Required work » Copy the listing below line for line, changing nothing.

══════════

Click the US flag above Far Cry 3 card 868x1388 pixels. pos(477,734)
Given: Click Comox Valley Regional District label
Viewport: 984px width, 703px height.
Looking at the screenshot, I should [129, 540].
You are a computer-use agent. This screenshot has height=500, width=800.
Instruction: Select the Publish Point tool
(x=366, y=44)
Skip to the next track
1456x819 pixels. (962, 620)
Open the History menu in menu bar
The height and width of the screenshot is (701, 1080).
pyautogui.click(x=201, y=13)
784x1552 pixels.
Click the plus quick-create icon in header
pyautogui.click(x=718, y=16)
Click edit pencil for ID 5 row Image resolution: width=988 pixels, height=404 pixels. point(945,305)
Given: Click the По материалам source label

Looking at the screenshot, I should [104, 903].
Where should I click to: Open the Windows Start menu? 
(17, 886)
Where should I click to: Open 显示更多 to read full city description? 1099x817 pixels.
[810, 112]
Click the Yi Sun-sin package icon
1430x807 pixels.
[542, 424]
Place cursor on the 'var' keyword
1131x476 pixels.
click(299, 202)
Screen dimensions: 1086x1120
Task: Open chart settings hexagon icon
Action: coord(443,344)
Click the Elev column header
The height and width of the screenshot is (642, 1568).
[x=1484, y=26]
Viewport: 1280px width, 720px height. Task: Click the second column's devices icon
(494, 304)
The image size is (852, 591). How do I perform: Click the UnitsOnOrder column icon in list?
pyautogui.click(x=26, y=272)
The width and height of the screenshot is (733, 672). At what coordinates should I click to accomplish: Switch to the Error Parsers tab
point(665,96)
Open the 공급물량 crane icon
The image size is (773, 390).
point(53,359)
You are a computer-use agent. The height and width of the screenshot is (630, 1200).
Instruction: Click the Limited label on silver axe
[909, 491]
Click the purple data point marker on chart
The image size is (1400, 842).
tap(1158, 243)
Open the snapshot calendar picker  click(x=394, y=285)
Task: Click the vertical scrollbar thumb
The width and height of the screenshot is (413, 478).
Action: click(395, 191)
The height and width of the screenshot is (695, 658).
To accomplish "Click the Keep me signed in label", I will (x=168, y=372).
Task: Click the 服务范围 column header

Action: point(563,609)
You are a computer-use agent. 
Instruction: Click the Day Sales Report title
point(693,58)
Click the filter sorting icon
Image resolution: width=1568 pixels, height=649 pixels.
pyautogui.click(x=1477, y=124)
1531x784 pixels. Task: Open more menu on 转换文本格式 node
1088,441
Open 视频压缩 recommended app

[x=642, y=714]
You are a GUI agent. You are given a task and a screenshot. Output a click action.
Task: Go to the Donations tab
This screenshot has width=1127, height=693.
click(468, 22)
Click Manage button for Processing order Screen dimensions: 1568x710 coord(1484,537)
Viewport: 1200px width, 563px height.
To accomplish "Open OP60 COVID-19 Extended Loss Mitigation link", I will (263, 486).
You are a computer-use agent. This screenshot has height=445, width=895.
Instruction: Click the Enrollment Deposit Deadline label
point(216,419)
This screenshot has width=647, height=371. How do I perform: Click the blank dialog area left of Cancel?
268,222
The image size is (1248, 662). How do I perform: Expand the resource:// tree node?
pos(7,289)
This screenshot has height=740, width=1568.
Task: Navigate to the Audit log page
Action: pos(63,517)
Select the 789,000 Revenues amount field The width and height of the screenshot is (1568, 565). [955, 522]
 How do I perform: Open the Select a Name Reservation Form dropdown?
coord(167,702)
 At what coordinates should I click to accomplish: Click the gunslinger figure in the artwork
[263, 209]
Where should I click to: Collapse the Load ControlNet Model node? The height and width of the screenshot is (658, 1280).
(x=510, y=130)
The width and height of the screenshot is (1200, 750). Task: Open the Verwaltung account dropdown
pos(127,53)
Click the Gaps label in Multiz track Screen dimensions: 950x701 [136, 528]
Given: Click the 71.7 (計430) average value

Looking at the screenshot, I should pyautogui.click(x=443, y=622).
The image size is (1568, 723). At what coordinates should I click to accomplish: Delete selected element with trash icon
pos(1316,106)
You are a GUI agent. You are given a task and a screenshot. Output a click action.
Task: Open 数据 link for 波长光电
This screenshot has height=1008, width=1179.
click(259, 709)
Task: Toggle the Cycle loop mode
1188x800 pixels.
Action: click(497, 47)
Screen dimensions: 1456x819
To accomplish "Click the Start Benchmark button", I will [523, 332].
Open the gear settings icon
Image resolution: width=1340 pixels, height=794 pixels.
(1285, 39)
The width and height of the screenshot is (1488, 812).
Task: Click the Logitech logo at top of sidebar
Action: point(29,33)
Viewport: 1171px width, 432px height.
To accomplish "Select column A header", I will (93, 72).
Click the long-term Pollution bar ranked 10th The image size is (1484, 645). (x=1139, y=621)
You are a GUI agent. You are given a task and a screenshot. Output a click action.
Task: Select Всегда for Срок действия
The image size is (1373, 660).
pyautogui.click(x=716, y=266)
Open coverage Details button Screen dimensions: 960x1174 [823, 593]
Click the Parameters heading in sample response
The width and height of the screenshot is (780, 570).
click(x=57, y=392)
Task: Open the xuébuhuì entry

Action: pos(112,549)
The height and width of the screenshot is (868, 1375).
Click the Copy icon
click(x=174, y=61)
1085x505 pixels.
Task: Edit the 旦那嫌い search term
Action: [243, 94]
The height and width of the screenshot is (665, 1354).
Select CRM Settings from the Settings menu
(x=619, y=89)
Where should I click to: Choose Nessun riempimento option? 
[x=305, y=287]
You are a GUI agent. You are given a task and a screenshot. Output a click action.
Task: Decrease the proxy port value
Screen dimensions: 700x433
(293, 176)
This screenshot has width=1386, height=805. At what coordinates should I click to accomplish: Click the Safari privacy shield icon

══════════

Reply »
Click the US flag above Far Cry 3 card 868x1388 pixels. pos(477,734)
Given: Click Comox Valley Regional District label
Viewport: 984px width, 703px height.
Looking at the screenshot, I should [129, 540].
You are a computer-use agent. This screenshot has height=500, width=800.
Instruction: Select the Publish Point tool
(x=366, y=44)
Skip to the next track
1456x819 pixels. (962, 620)
Open the History menu in menu bar
The height and width of the screenshot is (701, 1080).
pyautogui.click(x=201, y=13)
784x1552 pixels.
Click the plus quick-create icon in header
pyautogui.click(x=718, y=16)
Click edit pencil for ID 5 row Image resolution: width=988 pixels, height=404 pixels. point(945,305)
Given: Click the По материалам source label

Looking at the screenshot, I should [104, 903].
Where should I click to: Open the Windows Start menu? 
(17, 886)
Where should I click to: Open 显示更多 to read full city description? 1099x817 pixels.
[810, 112]
Click the Yi Sun-sin package icon
1430x807 pixels.
[542, 424]
Place cursor on the 'var' keyword
1131x476 pixels.
click(299, 202)
Screen dimensions: 1086x1120
Task: Open chart settings hexagon icon
Action: coord(443,344)
Click the Elev column header
The height and width of the screenshot is (642, 1568).
[x=1484, y=26]
Viewport: 1280px width, 720px height. Task: Click the second column's devices icon
(494, 304)
The image size is (852, 591). How do I perform: Click the UnitsOnOrder column icon in list?
pyautogui.click(x=26, y=272)
The width and height of the screenshot is (733, 672). At what coordinates should I click to accomplish: Switch to the Error Parsers tab
point(665,96)
Open the 공급물량 crane icon
The image size is (773, 390).
point(53,359)
You are a computer-use agent. The height and width of the screenshot is (630, 1200).
Instruction: Click the Limited label on silver axe
[909, 491]
Click the purple data point marker on chart
The image size is (1400, 842).
tap(1158, 243)
Open the snapshot calendar picker  click(x=394, y=285)
Task: Click the vertical scrollbar thumb
The width and height of the screenshot is (413, 478).
Action: click(395, 191)
The height and width of the screenshot is (695, 658).
To accomplish "Click the Keep me signed in label", I will (x=168, y=372).
Task: Click the 服务范围 column header

Action: point(563,609)
You are a computer-use agent. 
Instruction: Click the Day Sales Report title
point(693,58)
Click the filter sorting icon
Image resolution: width=1568 pixels, height=649 pixels.
pyautogui.click(x=1477, y=124)
1531x784 pixels. Task: Open more menu on 转换文本格式 node
1088,441
Open 视频压缩 recommended app

[x=642, y=714]
You are a GUI agent. You are given a task and a screenshot. Output a click action.
Task: Go to the Donations tab
This screenshot has width=1127, height=693.
click(468, 22)
Click Manage button for Processing order Screen dimensions: 1568x710 coord(1484,537)
Viewport: 1200px width, 563px height.
To accomplish "Open OP60 COVID-19 Extended Loss Mitigation link", I will (263, 486).
You are a computer-use agent. This screenshot has height=445, width=895.
Instruction: Click the Enrollment Deposit Deadline label
point(216,419)
This screenshot has width=647, height=371. How do I perform: Click the blank dialog area left of Cancel?
268,222
The image size is (1248, 662). How do I perform: Expand the resource:// tree node?
pos(7,289)
This screenshot has height=740, width=1568.
Task: Navigate to the Audit log page
Action: pos(63,517)
Select the 789,000 Revenues amount field The width and height of the screenshot is (1568, 565). [955, 522]
 How do I perform: Open the Select a Name Reservation Form dropdown?
coord(167,702)
 At what coordinates should I click to accomplish: Click the gunslinger figure in the artwork
[263, 209]
Where should I click to: Collapse the Load ControlNet Model node? The height and width of the screenshot is (658, 1280).
(x=510, y=130)
The width and height of the screenshot is (1200, 750). Task: Open the Verwaltung account dropdown
pos(127,53)
Click the Gaps label in Multiz track Screen dimensions: 950x701 [136, 528]
Given: Click the 71.7 (計430) average value

Looking at the screenshot, I should pyautogui.click(x=443, y=622).
The image size is (1568, 723). At what coordinates should I click to accomplish: Delete selected element with trash icon
pos(1316,106)
You are a GUI agent. You are given a task and a screenshot. Output a click action.
Task: Open 数据 link for 波长光电
This screenshot has height=1008, width=1179.
click(259, 709)
Task: Toggle the Cycle loop mode
1188x800 pixels.
Action: click(497, 47)
Screen dimensions: 1456x819
To accomplish "Click the Start Benchmark button", I will [523, 332].
Open the gear settings icon
Image resolution: width=1340 pixels, height=794 pixels.
(1285, 39)
The width and height of the screenshot is (1488, 812).
Task: Click the Logitech logo at top of sidebar
Action: point(29,33)
Viewport: 1171px width, 432px height.
To accomplish "Select column A header", I will (93, 72).
Click the long-term Pollution bar ranked 10th The image size is (1484, 645). (x=1139, y=621)
You are a GUI agent. You are given a task and a screenshot. Output a click action.
Task: Select Всегда for Срок действия
The image size is (1373, 660).
pyautogui.click(x=716, y=266)
Open coverage Details button Screen dimensions: 960x1174 [823, 593]
Click the Parameters heading in sample response
The width and height of the screenshot is (780, 570).
click(x=57, y=392)
Task: Open the xuébuhuì entry

Action: pos(112,549)
The height and width of the screenshot is (868, 1375).
Click the Copy icon
click(x=174, y=61)
1085x505 pixels.
Task: Edit the 旦那嫌い search term
Action: [243, 94]
The height and width of the screenshot is (665, 1354).
Select CRM Settings from the Settings menu
(x=619, y=89)
Where should I click to: Choose Nessun riempimento option? 
[x=305, y=287]
You are a GUI agent. You are given a task and a screenshot. Output a click action.
Task: Decrease the proxy port value
Screen dimensions: 700x433
(293, 176)
This screenshot has width=1386, height=805. At what coordinates should I click to accomplish: Click the Safari privacy shield icon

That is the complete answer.